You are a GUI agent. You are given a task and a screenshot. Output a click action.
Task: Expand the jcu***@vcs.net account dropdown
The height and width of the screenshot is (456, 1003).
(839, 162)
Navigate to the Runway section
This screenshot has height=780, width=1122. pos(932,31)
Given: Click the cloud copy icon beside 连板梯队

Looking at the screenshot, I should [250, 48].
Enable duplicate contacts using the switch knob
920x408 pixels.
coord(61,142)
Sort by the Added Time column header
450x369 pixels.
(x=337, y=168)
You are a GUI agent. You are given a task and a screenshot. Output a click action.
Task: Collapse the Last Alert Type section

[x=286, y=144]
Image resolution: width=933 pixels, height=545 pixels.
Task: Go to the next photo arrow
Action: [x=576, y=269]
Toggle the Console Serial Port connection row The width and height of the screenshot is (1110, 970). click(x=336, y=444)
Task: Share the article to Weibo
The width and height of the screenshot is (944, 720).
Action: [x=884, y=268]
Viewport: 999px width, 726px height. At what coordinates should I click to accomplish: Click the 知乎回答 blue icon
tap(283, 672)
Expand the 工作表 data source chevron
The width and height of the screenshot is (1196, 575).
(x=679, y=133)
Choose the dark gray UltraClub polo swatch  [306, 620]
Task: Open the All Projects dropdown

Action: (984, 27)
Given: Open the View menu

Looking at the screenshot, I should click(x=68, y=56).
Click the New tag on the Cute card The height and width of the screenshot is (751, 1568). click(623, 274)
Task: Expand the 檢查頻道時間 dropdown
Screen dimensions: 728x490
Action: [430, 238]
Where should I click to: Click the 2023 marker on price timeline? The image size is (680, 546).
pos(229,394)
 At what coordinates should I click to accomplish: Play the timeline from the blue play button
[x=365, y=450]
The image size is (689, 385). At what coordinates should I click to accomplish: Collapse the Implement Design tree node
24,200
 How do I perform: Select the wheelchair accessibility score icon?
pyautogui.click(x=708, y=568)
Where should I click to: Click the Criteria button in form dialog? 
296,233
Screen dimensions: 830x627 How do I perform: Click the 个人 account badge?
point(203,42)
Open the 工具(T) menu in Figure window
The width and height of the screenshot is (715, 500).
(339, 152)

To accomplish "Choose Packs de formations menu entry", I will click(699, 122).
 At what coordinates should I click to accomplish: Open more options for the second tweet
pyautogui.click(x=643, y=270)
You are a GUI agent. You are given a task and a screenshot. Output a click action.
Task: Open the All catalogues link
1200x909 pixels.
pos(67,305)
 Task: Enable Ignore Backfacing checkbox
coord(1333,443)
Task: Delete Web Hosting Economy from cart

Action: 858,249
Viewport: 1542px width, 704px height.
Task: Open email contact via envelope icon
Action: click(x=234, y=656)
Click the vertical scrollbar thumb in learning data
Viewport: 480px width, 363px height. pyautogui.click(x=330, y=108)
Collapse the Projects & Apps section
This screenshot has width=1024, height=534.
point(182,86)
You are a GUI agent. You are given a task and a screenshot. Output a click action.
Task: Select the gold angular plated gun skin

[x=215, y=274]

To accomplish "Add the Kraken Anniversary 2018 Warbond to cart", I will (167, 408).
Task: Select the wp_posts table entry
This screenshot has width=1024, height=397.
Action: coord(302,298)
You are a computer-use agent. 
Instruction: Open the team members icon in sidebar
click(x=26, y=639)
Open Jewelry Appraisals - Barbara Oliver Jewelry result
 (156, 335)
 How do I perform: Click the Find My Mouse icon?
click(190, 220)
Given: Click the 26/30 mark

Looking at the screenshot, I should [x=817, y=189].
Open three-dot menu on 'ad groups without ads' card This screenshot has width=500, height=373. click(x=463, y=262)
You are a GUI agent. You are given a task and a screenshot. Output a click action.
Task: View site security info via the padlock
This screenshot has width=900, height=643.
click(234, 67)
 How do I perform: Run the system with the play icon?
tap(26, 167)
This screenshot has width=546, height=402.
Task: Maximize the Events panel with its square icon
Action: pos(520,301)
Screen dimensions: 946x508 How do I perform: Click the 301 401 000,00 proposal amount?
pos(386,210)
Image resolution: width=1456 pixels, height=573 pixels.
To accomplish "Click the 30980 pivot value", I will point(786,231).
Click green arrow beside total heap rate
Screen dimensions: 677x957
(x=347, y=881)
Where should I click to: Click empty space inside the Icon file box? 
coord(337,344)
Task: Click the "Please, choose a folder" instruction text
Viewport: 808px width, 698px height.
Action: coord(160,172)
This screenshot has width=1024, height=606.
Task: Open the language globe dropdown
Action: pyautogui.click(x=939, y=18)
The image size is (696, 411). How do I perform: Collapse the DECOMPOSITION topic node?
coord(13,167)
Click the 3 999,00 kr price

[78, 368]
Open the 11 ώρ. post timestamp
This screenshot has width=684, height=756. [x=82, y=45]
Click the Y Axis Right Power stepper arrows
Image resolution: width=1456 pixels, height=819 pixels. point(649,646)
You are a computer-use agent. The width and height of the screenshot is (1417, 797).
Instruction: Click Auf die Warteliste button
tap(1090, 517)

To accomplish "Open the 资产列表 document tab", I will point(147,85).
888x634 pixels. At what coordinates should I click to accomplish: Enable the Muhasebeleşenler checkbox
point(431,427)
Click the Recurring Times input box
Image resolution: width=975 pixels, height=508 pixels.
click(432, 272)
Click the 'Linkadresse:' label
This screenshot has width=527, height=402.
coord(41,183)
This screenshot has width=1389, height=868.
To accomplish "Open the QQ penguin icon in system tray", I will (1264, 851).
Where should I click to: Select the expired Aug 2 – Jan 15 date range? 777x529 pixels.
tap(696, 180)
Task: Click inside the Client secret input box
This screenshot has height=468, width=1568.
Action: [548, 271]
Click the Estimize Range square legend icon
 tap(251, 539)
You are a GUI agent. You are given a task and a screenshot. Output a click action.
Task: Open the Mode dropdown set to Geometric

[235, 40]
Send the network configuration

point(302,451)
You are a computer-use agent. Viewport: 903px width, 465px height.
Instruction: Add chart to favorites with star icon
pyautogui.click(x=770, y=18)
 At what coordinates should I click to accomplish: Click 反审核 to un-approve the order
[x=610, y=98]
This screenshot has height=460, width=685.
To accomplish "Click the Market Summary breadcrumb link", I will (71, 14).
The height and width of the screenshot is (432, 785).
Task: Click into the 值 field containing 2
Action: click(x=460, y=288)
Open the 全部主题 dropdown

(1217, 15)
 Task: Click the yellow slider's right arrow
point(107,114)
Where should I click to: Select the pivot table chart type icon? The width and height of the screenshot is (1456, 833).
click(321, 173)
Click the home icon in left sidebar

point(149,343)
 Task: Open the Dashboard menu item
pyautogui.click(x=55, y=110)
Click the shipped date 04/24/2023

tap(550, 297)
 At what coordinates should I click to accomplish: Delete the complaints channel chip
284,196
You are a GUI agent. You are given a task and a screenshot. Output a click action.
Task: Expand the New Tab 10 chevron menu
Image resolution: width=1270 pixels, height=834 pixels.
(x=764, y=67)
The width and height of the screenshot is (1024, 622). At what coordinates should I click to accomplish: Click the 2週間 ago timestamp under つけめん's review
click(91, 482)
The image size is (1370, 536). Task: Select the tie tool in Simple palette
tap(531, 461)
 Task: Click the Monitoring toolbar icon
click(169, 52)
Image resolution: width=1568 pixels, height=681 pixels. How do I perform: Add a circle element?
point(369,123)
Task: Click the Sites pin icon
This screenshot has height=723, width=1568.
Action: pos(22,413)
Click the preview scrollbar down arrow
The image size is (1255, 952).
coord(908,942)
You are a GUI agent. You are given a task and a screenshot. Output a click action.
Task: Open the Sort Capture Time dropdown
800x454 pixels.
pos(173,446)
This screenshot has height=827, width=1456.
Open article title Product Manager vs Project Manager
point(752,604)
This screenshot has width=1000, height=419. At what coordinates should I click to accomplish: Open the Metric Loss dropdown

────────────────────

**TASK REQUIREMENTS:** Please make an exact copy of each record.

**RESULT BELOW:**
You are a GUI agent. You are given a task and a screenshot. Output a click action.
Task: Expand the jcu***@vcs.net account dropdown
The height and width of the screenshot is (456, 1003).
(839, 162)
Navigate to the Runway section
This screenshot has height=780, width=1122. pos(932,31)
Given: Click the cloud copy icon beside 连板梯队

Looking at the screenshot, I should [250, 48].
Enable duplicate contacts using the switch knob
920x408 pixels.
coord(61,142)
Sort by the Added Time column header
450x369 pixels.
(x=337, y=168)
You are a GUI agent. You are given a task and a screenshot. Output a click action.
Task: Collapse the Last Alert Type section

[x=286, y=144]
Image resolution: width=933 pixels, height=545 pixels.
Task: Go to the next photo arrow
Action: [x=576, y=269]
Toggle the Console Serial Port connection row The width and height of the screenshot is (1110, 970). click(x=336, y=444)
Task: Share the article to Weibo
The width and height of the screenshot is (944, 720).
Action: [x=884, y=268]
Viewport: 999px width, 726px height. At what coordinates should I click to accomplish: Click the 知乎回答 blue icon
tap(283, 672)
Expand the 工作表 data source chevron
The width and height of the screenshot is (1196, 575).
(x=679, y=133)
Choose the dark gray UltraClub polo swatch  [306, 620]
Task: Open the All Projects dropdown

Action: (984, 27)
Given: Open the View menu

Looking at the screenshot, I should click(x=68, y=56).
Click the New tag on the Cute card The height and width of the screenshot is (751, 1568). click(623, 274)
Task: Expand the 檢查頻道時間 dropdown
Screen dimensions: 728x490
Action: [430, 238]
Where should I click to: Click the 2023 marker on price timeline? The image size is (680, 546).
pos(229,394)
 At what coordinates should I click to accomplish: Play the timeline from the blue play button
[x=365, y=450]
The image size is (689, 385). At what coordinates should I click to accomplish: Collapse the Implement Design tree node
24,200
 How do I perform: Select the wheelchair accessibility score icon?
pyautogui.click(x=708, y=568)
Where should I click to: Click the Criteria button in form dialog? 
296,233
Screen dimensions: 830x627 How do I perform: Click the 个人 account badge?
point(203,42)
Open the 工具(T) menu in Figure window
The width and height of the screenshot is (715, 500).
(339, 152)

To accomplish "Choose Packs de formations menu entry", I will click(699, 122).
 At what coordinates should I click to accomplish: Open more options for the second tweet
pyautogui.click(x=643, y=270)
You are a GUI agent. You are given a task and a screenshot. Output a click action.
Task: Open the All catalogues link
1200x909 pixels.
pos(67,305)
 Task: Enable Ignore Backfacing checkbox
coord(1333,443)
Task: Delete Web Hosting Economy from cart

Action: 858,249
Viewport: 1542px width, 704px height.
Task: Open email contact via envelope icon
Action: click(x=234, y=656)
Click the vertical scrollbar thumb in learning data
Viewport: 480px width, 363px height. pyautogui.click(x=330, y=108)
Collapse the Projects & Apps section
This screenshot has width=1024, height=534.
point(182,86)
You are a GUI agent. You are given a task and a screenshot. Output a click action.
Task: Select the gold angular plated gun skin

[x=215, y=274]

To accomplish "Add the Kraken Anniversary 2018 Warbond to cart", I will (167, 408).
Task: Select the wp_posts table entry
This screenshot has width=1024, height=397.
Action: coord(302,298)
You are a computer-use agent. 
Instruction: Open the team members icon in sidebar
click(x=26, y=639)
Open Jewelry Appraisals - Barbara Oliver Jewelry result
 (156, 335)
 How do I perform: Click the Find My Mouse icon?
click(190, 220)
Given: Click the 26/30 mark

Looking at the screenshot, I should [x=817, y=189].
Open three-dot menu on 'ad groups without ads' card This screenshot has width=500, height=373. click(x=463, y=262)
You are a GUI agent. You are given a task and a screenshot. Output a click action.
Task: View site security info via the padlock
This screenshot has width=900, height=643.
click(234, 67)
 How do I perform: Run the system with the play icon?
tap(26, 167)
This screenshot has width=546, height=402.
Task: Maximize the Events panel with its square icon
Action: pos(520,301)
Screen dimensions: 946x508 How do I perform: Click the 301 401 000,00 proposal amount?
pos(386,210)
Image resolution: width=1456 pixels, height=573 pixels.
To accomplish "Click the 30980 pivot value", I will point(786,231).
Click green arrow beside total heap rate
Screen dimensions: 677x957
(x=347, y=881)
Where should I click to: Click empty space inside the Icon file box? 
coord(337,344)
Task: Click the "Please, choose a folder" instruction text
Viewport: 808px width, 698px height.
Action: coord(160,172)
This screenshot has width=1024, height=606.
Task: Open the language globe dropdown
Action: pyautogui.click(x=939, y=18)
The image size is (696, 411). How do I perform: Collapse the DECOMPOSITION topic node?
coord(13,167)
Click the 3 999,00 kr price

[78, 368]
Open the 11 ώρ. post timestamp
This screenshot has width=684, height=756. [x=82, y=45]
Click the Y Axis Right Power stepper arrows
Image resolution: width=1456 pixels, height=819 pixels. point(649,646)
You are a computer-use agent. The width and height of the screenshot is (1417, 797).
Instruction: Click Auf die Warteliste button
tap(1090, 517)

To accomplish "Open the 资产列表 document tab", I will point(147,85).
888x634 pixels. At what coordinates should I click to accomplish: Enable the Muhasebeleşenler checkbox
point(431,427)
Click the Recurring Times input box
Image resolution: width=975 pixels, height=508 pixels.
click(432, 272)
Click the 'Linkadresse:' label
This screenshot has width=527, height=402.
coord(41,183)
This screenshot has width=1389, height=868.
To accomplish "Open the QQ penguin icon in system tray", I will (1264, 851).
Where should I click to: Select the expired Aug 2 – Jan 15 date range? 777x529 pixels.
tap(696, 180)
Task: Click inside the Client secret input box
This screenshot has height=468, width=1568.
Action: [548, 271]
Click the Estimize Range square legend icon
 tap(251, 539)
You are a GUI agent. You are given a task and a screenshot. Output a click action.
Task: Open the Mode dropdown set to Geometric

[235, 40]
Send the network configuration

point(302,451)
You are a computer-use agent. Viewport: 903px width, 465px height.
Instruction: Add chart to favorites with star icon
pyautogui.click(x=770, y=18)
 At what coordinates should I click to accomplish: Click 反审核 to un-approve the order
[x=610, y=98]
This screenshot has height=460, width=685.
To accomplish "Click the Market Summary breadcrumb link", I will (71, 14).
The height and width of the screenshot is (432, 785).
Task: Click into the 值 field containing 2
Action: click(x=460, y=288)
Open the 全部主题 dropdown

(1217, 15)
 Task: Click the yellow slider's right arrow
point(107,114)
Where should I click to: Select the pivot table chart type icon? The width and height of the screenshot is (1456, 833).
click(321, 173)
Click the home icon in left sidebar

point(149,343)
 Task: Open the Dashboard menu item
pyautogui.click(x=55, y=110)
Click the shipped date 04/24/2023

tap(550, 297)
 At what coordinates should I click to accomplish: Delete the complaints channel chip
284,196
You are a GUI agent. You are given a task and a screenshot. Output a click action.
Task: Expand the New Tab 10 chevron menu
Image resolution: width=1270 pixels, height=834 pixels.
(x=764, y=67)
The width and height of the screenshot is (1024, 622). At what coordinates should I click to accomplish: Click the 2週間 ago timestamp under つけめん's review
click(91, 482)
The image size is (1370, 536). Task: Select the tie tool in Simple palette
tap(531, 461)
 Task: Click the Monitoring toolbar icon
click(169, 52)
Image resolution: width=1568 pixels, height=681 pixels. How do I perform: Add a circle element?
point(369,123)
Task: Click the Sites pin icon
This screenshot has height=723, width=1568.
Action: pos(22,413)
Click the preview scrollbar down arrow
The image size is (1255, 952).
coord(908,942)
You are a GUI agent. You are given a task and a screenshot. Output a click action.
Task: Open the Sort Capture Time dropdown
800x454 pixels.
pos(173,446)
This screenshot has height=827, width=1456.
Open article title Product Manager vs Project Manager
point(752,604)
This screenshot has width=1000, height=419. At what coordinates should I click to accomplish: Open the Metric Loss dropdown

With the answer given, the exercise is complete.